Dopamine receptors (DAR) belong to the superfamily of GPCR and, similar to many other members of the GPCR family [22]. Ligand-activated DAR are phosphorylated by one or more GRKs, and then bound by multipurpose scaffolding arrestin proteins that definitely recognize phosphorylated GPCRs [23]. These arrestin proteins further arrest G proteins by competing for overlapping binding sites on the receptor [24]. Significantly, when one arrestin protein binds to a receptor, it also starts GPCR internalization and other events ultimately generating the receptor recycling or downregulation [25]. In our paper, β-arrestin2 likely changes L-dopa-dependent behavior by promoting desensitization of G protein-dependent dopamine receptors. Although both dopamine receptor subtypes (D1R and D2R) are involved in LID [9], the D1R seems to play a particularly important role [26]. In hemiparkinsonian rats, we found that β-arrestin2 promoted D1R internalization and suppressed the L-dopa-induced up-regulation of FosB expression, DARPP-32 and ERK1/2 phosphorylation, which attributed to the enhanced D1R signaling. Conversely, β-arrestin2 knockdown increased the level of FosB expression, DARPP-32 and ERK1/2 phosphorylation in LID rats. Thus, the mode of behavioral and molecular effects is keeping with the conclusion that β-arrestin2 relieved LID by accelerating the desensitization of dopamine receptor subtype (D1R) and normalizing biochemical markers. However, to date, there is still no well recognized LID model in vitro and primary striatal neurons can be a tool to reflect LID environment in a certain extent. Unfortunately, the levels of D1R signal pathway markers were not directly tested in this paper in primary striatal neurons, which can be investigated in a future study.
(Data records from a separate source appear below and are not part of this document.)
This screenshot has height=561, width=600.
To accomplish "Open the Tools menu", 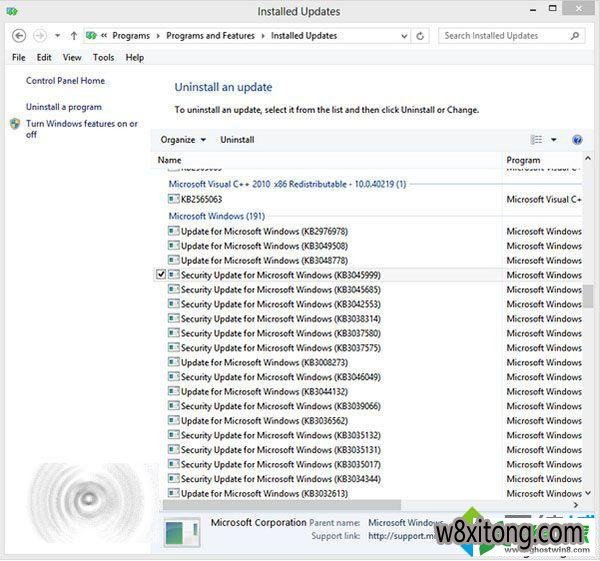I will pos(103,58).
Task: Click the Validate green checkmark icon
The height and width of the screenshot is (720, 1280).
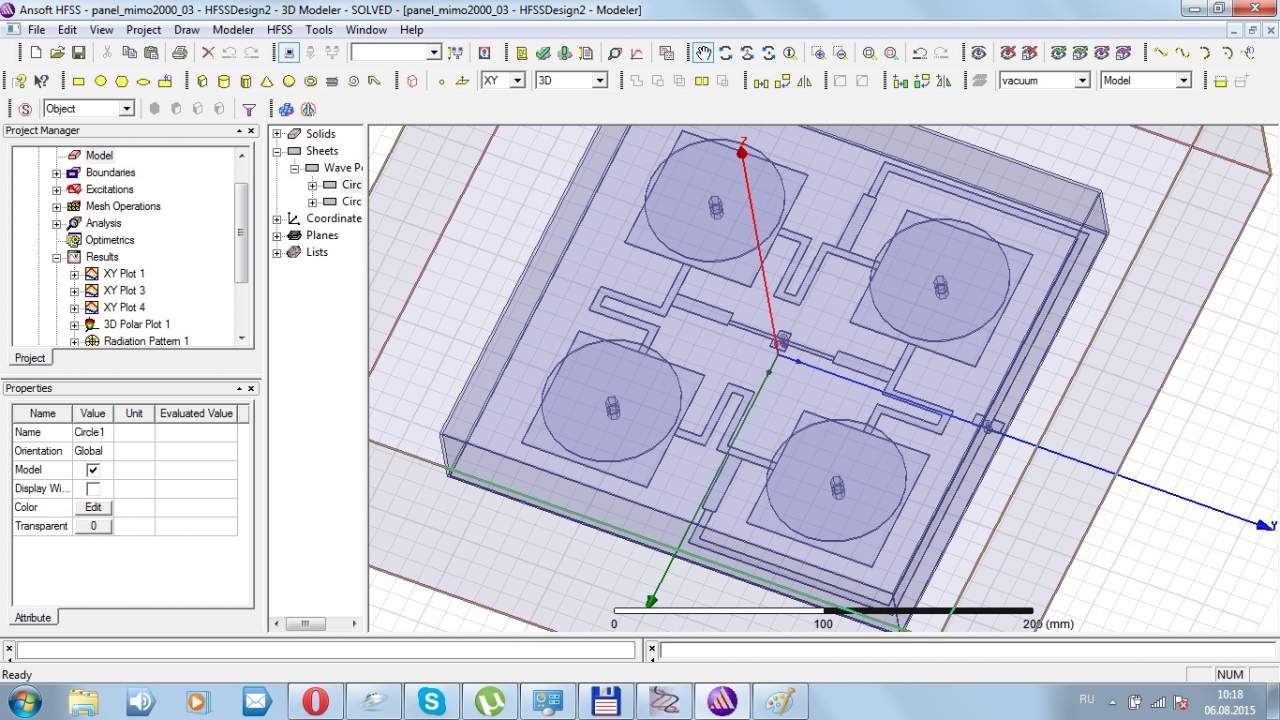Action: pyautogui.click(x=543, y=53)
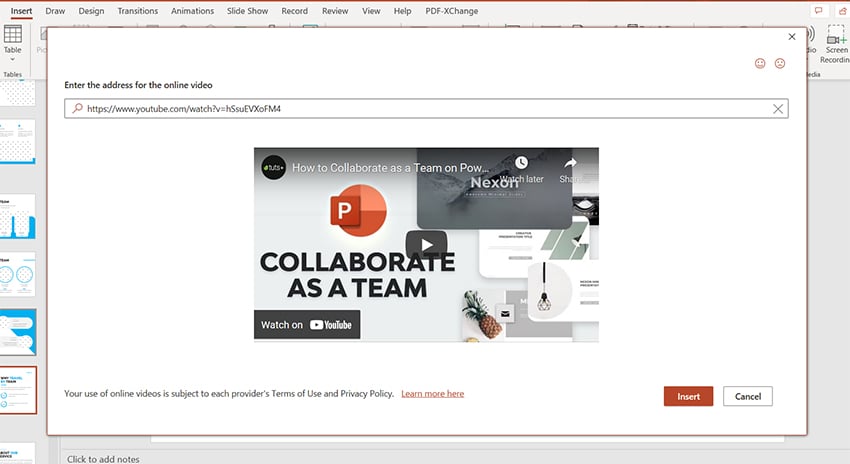Click the search magnifier icon in address box
This screenshot has height=464, width=850.
77,108
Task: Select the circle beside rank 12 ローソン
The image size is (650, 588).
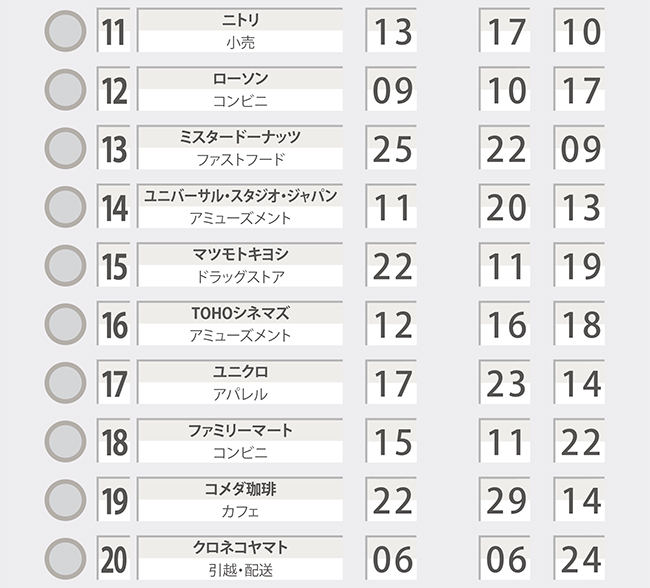Action: [65, 90]
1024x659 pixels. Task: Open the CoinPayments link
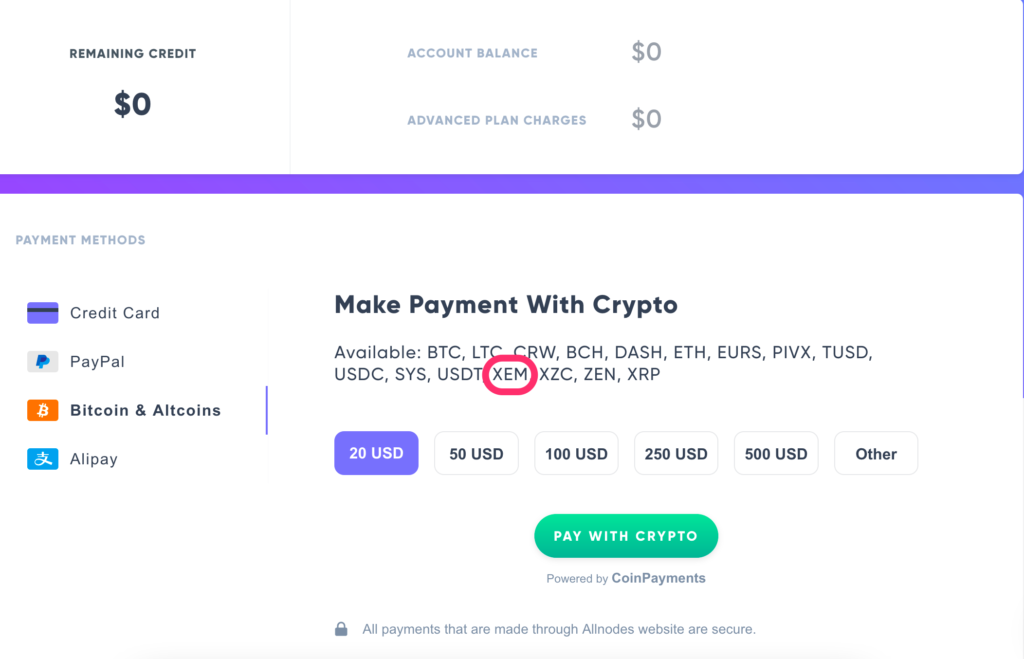click(x=658, y=578)
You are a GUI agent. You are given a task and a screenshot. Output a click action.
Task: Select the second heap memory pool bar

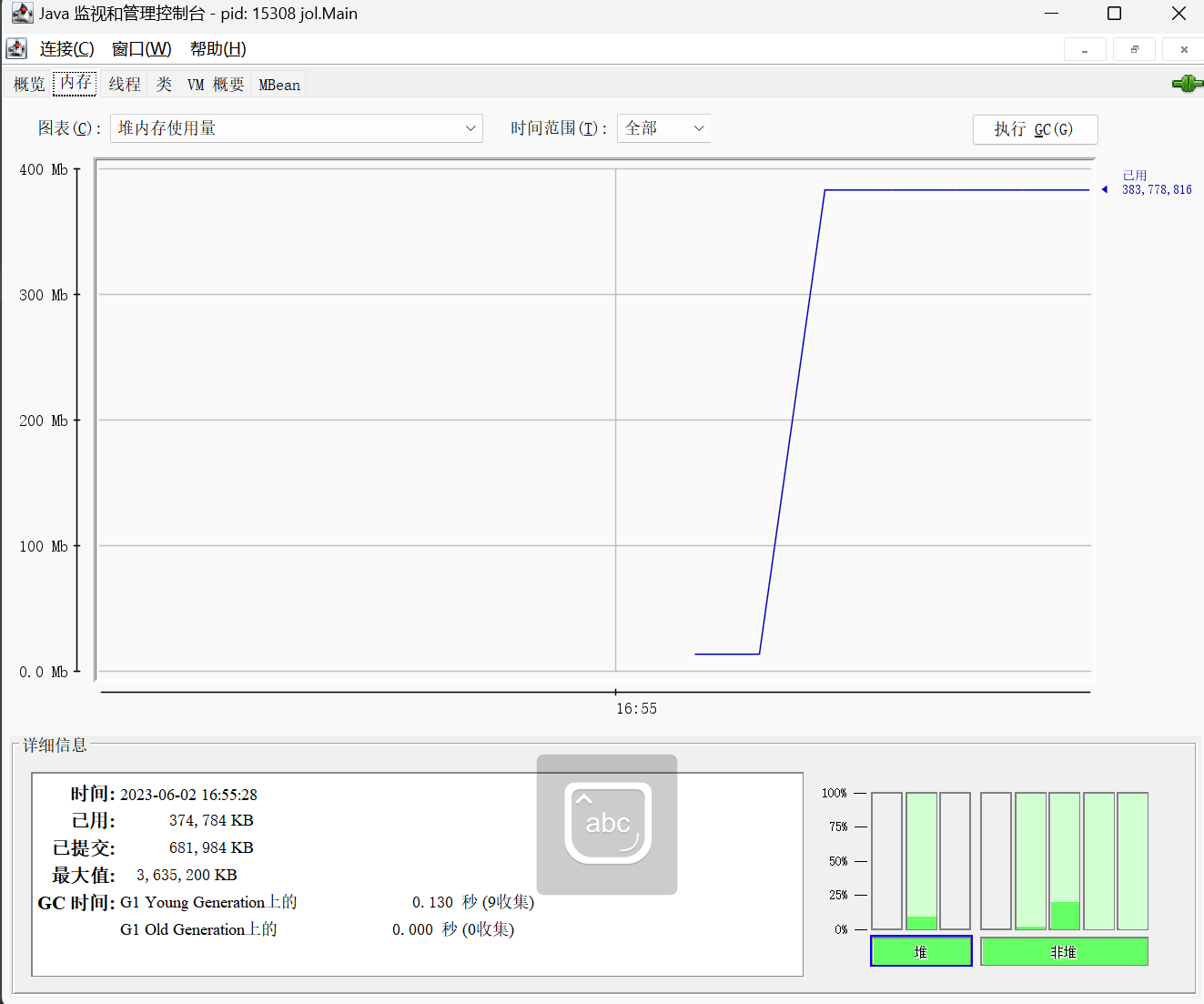921,860
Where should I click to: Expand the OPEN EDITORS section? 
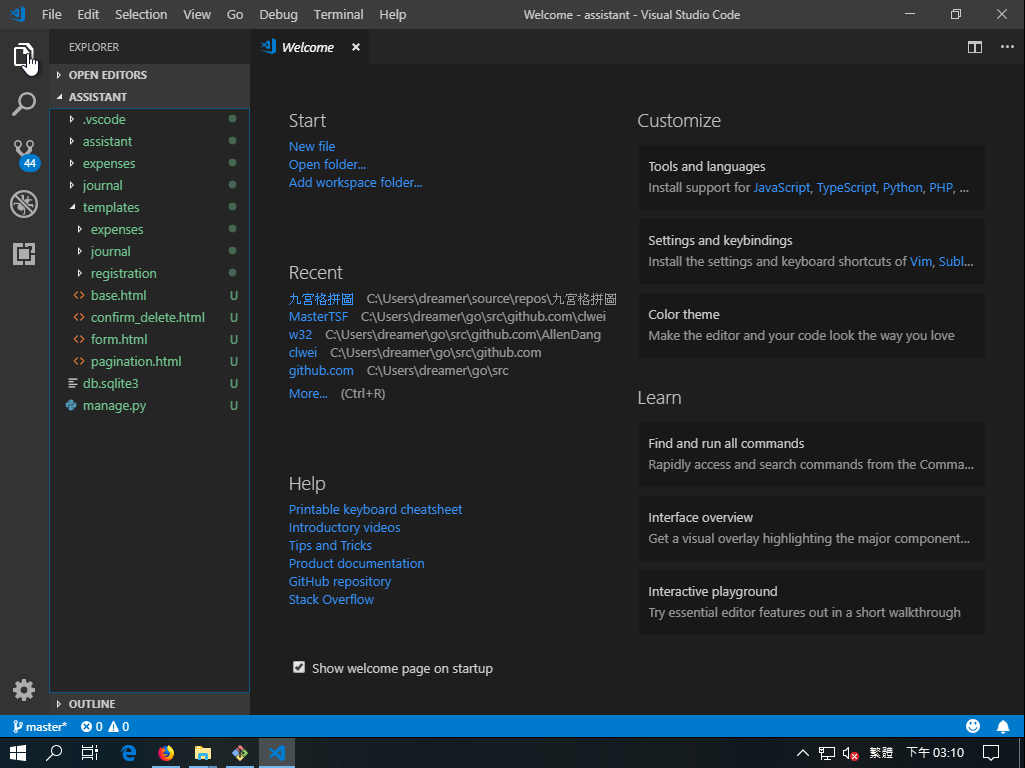point(107,75)
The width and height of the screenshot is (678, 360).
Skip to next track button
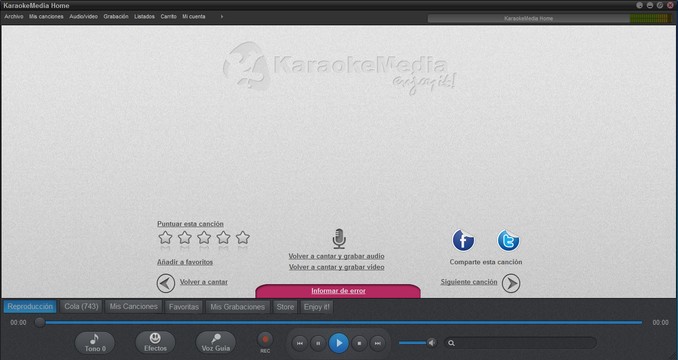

These data not only demonstrate a central role for β-arrestin2/GPCR signaling in LID, but also disclose the D1R signal pathway changes occurring in response to dopaminergic denervation and pulsatile administration of L-dopa. These findings further reveal that targeting LID can be achieved without reducing the antiparkinsonian properties of L-dopa when specifically promoting β-arrestin2 expression.

Materials and Methods

Animals

All studies were approved through the Ethical Committee of Wenzhou Medical University (Wenzhou, China). Adult male Sprague-Dawley (SD) rats weighting 200–250g that were 9–11 weeks old at the start of the experiment were used in all experiments (N=112) and the detailed number of rats used in each experimental group can be found in Figure legends. All rats were housed under controlled lighting conditions in a 12/12 hours’ light/dark cycle and comfortable temperature of 22–26°C with water and food available ad libitum. Animals had at least one week for acclimatization before the stereotaxic procedure. All animals were used in compliance with the Institutional Review Board of Wenzhou Medical University and were performed based on the guideline of the National Institutes of Health for the care and use of laboratory animals (NIH publication No.80-23). All efforts were made to reduce animal numbers used to the minimum required for valid statistical analysis.

Virus construction and preparation

Overexpression or silence of β-arrestin2 coupling with EGFP was based on constructing the recombinant adeno-associated virus (AAV) expression vectors. The whole production and purification procedures are described in detail in previous papers (Levodopa/Benserazide PLGA Microsphere Prevents L-Dopa– Induced Dyskinesia via Lower β-Arrestin2 in 6-Hydroxydopamine Parkinson’s Rats) [21]. Viruses containing overexpressed/silence β-arrestin2 vectors groups (β-arrestin2+/+, β-arrestin2-/-, respectively) and AAV empty vectors groups were infused stereotactically into the unilaterally striatum of lesioned side at a rate of 0.1 ul/min for 10 min (final volume 1.0 ul/site) and the micro-syringe was held in place for an additional 10 min before being slowly withdrawn. The constructed plasmid and complete plasmid were diverted into AAV respectively and the final virus titer was 1.37E+13 v.g./ml, and the titer used in the study had been diluted to 1.37E + 12 v.g./ml.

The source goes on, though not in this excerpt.